Supplied entries Block Start
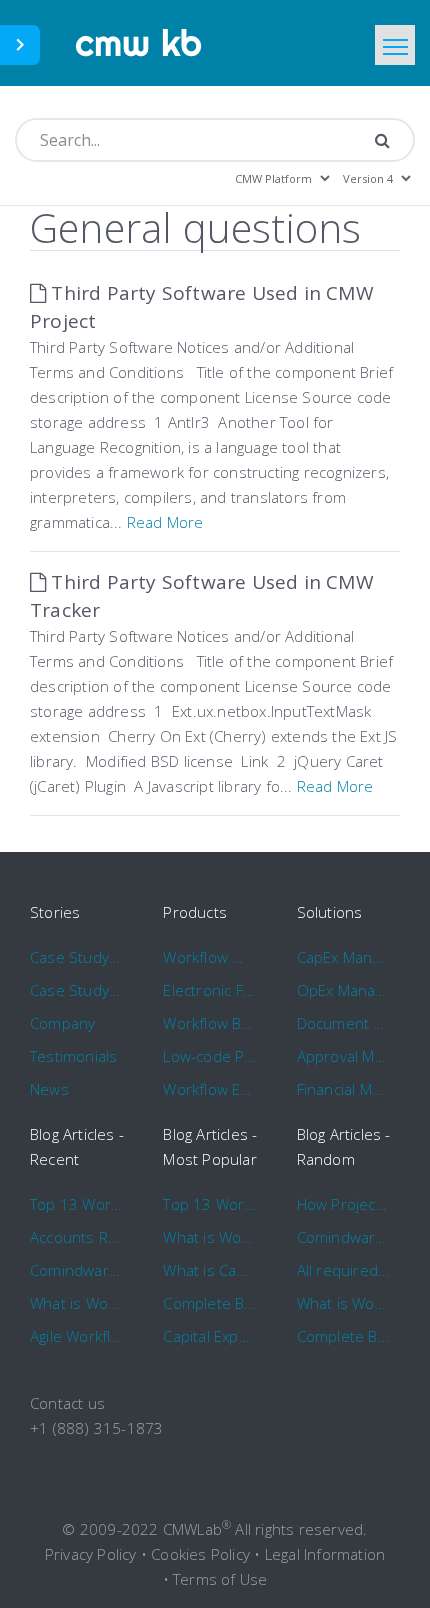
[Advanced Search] (382, 140)
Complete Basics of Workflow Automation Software (209, 1303)
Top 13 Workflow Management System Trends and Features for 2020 (76, 1204)
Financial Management (343, 1089)
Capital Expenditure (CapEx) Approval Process (209, 1336)
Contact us (67, 1403)
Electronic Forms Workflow (209, 990)
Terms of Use (220, 1579)
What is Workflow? (76, 1303)
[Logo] (139, 43)
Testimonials (73, 1056)
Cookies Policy (200, 1554)
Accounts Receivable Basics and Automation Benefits (76, 1237)
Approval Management (343, 1056)
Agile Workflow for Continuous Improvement (76, 1336)
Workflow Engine (209, 1089)
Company (62, 1023)
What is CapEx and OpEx (209, 1270)
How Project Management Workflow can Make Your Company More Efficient (343, 1204)
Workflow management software (209, 957)
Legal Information (325, 1554)
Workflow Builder (209, 1023)
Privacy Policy (91, 1554)
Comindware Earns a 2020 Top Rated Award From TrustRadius (76, 1270)
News (49, 1089)
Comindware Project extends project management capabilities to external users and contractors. (343, 1237)
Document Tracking (343, 1023)
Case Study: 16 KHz (76, 990)
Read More (165, 522)
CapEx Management (343, 957)
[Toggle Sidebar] (20, 45)
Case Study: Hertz (76, 957)
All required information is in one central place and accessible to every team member (343, 1270)
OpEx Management (343, 990)
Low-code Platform (209, 1056)
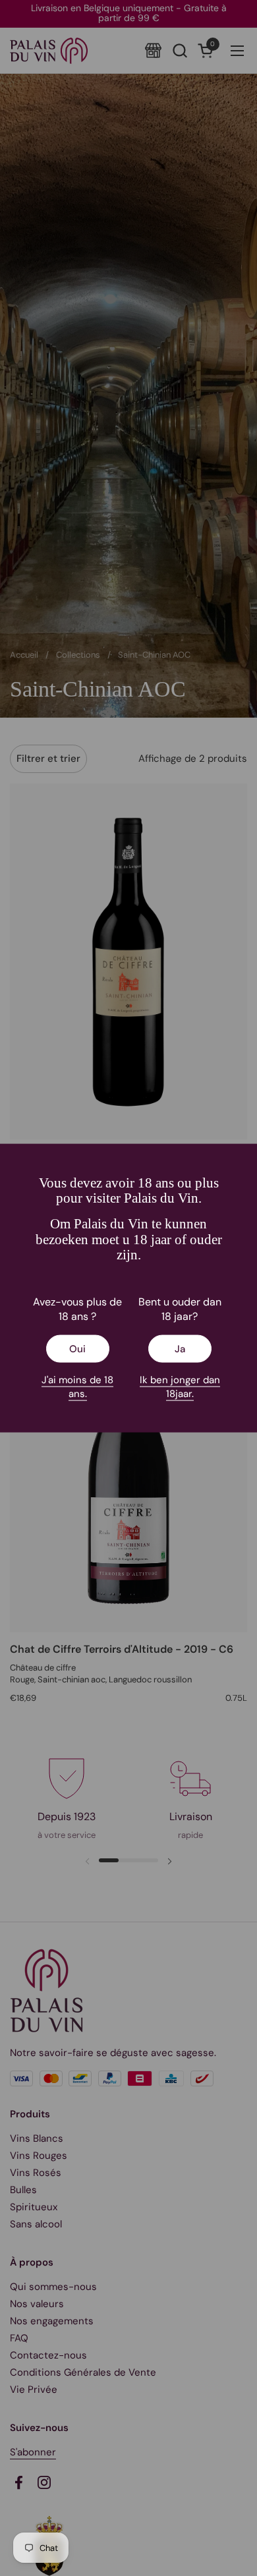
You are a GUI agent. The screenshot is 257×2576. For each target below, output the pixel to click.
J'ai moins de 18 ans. (77, 1386)
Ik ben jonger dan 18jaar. (180, 1386)
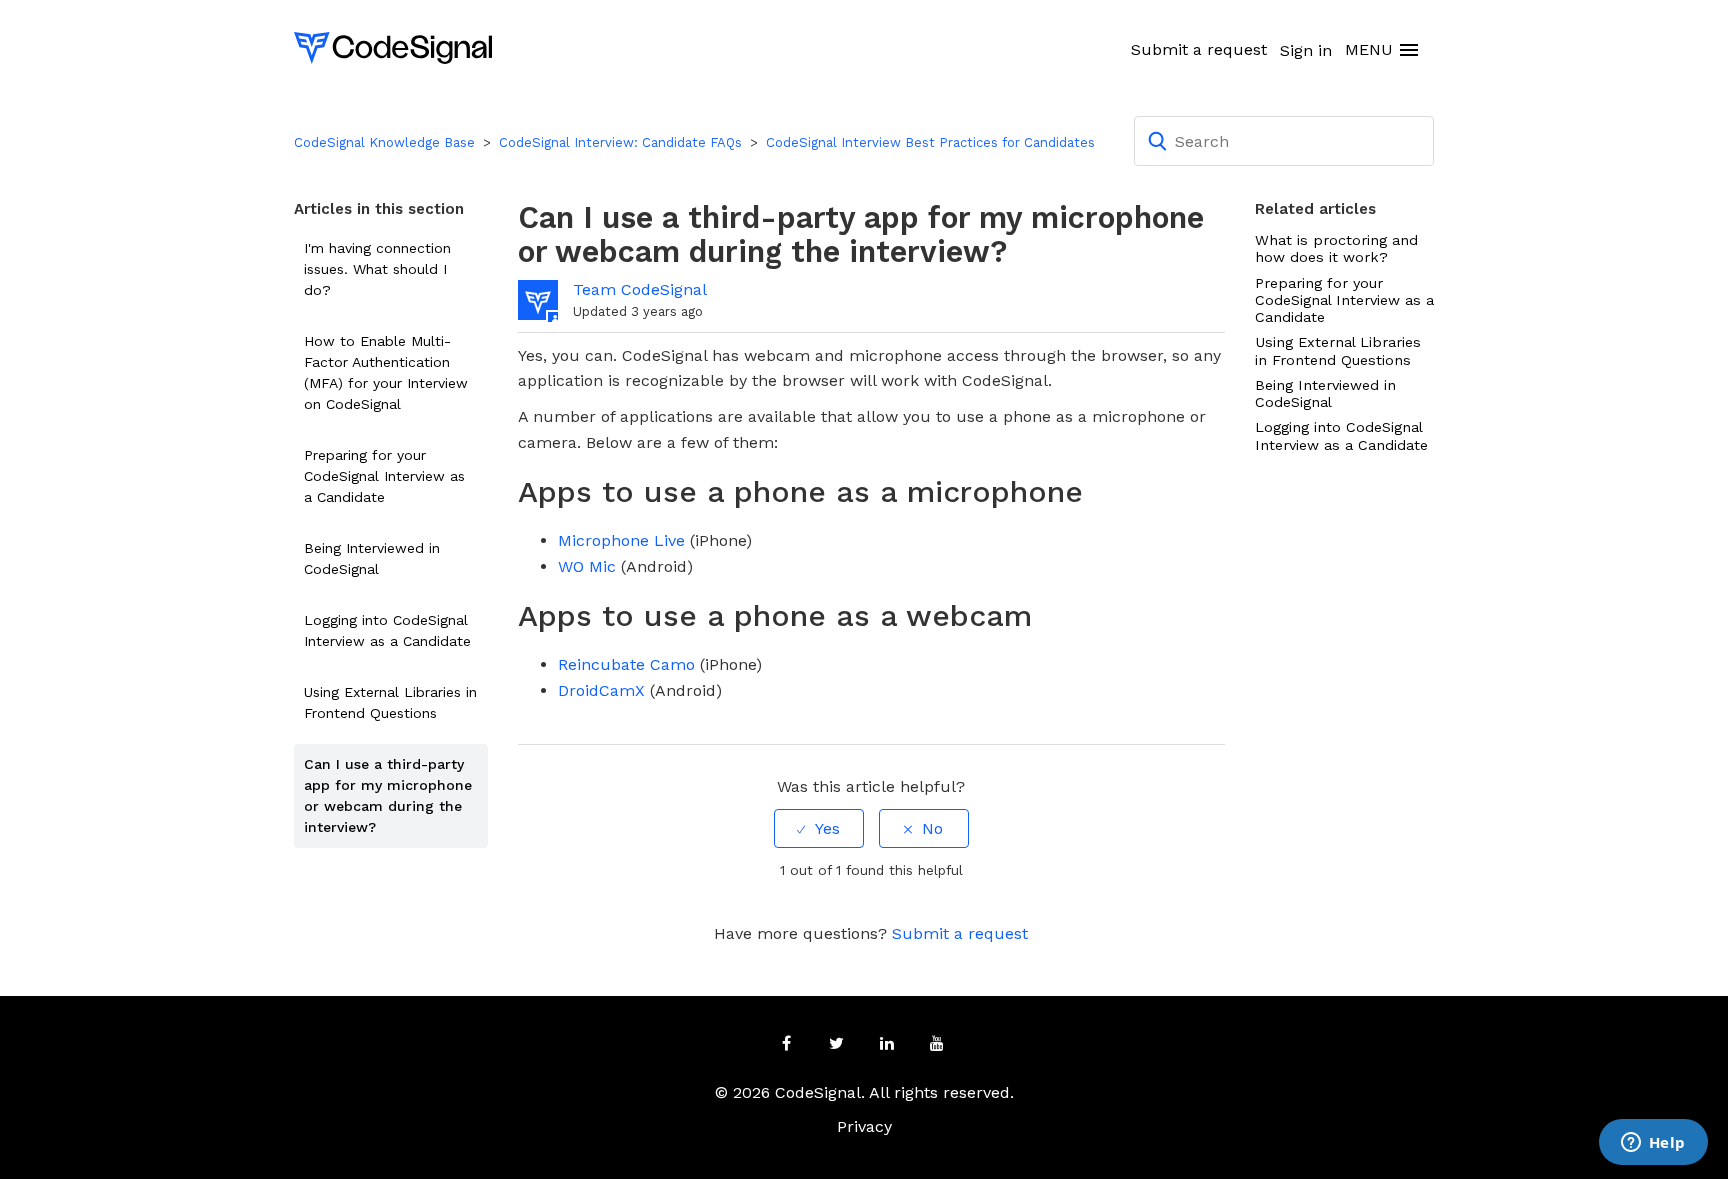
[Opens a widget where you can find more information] (1653, 1144)
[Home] (393, 46)
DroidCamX (601, 690)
Supplied entries Block End
**Task description:**
Leaving out every picture, repeat the records above exactly as they stand.

**Written answer:**
[Advanced Search] (382, 140)
Complete Basics of Workflow Automation Software (209, 1303)
Top 13 Workflow Management System Trends and Features for 2020 (76, 1204)
Financial Management (343, 1089)
Capital Expenditure (CapEx) Approval Process (209, 1336)
Contact us (67, 1403)
Electronic Forms Workflow (209, 990)
Terms of Use (220, 1579)
What is Workflow? (76, 1303)
[Logo] (139, 43)
Testimonials (73, 1056)
Cookies Policy (200, 1554)
Accounts Receivable Basics and Automation Benefits (76, 1237)
Approval Management (343, 1056)
Agile Workflow for Continuous Improvement (76, 1336)
Workflow Engine (209, 1089)
Company (62, 1023)
What is CapEx and OpEx (209, 1270)
How Project Management Workflow can Make Your Company More Efficient (343, 1204)
Workflow management software (209, 957)
Legal Information (325, 1554)
Workflow Builder (209, 1023)
Privacy Policy (91, 1554)
Comindware Earns a 2020 Top Rated Award From TrustRadius (76, 1270)
News (49, 1089)
Comindware Project extends project management capabilities to external users and contractors. (343, 1237)
Document Tracking (343, 1023)
Case Study: 16 KHz (76, 990)
Read More (165, 522)
CapEx Management (343, 957)
[Toggle Sidebar] (20, 45)
Case Study: Hertz (76, 957)
All required information is in one central place and accessible to every team member (343, 1270)
OpEx Management (343, 990)
Low-code Platform (209, 1056)
You are a GUI agent. The screenshot is 257×2576. For each target below, output the pixel to click.
J'ai moins de 18 ans. (77, 1386)
Ik ben jonger dan 18jaar. (180, 1386)
[Opens a widget where you can find more information] (1653, 1144)
[Home] (393, 46)
DroidCamX (601, 690)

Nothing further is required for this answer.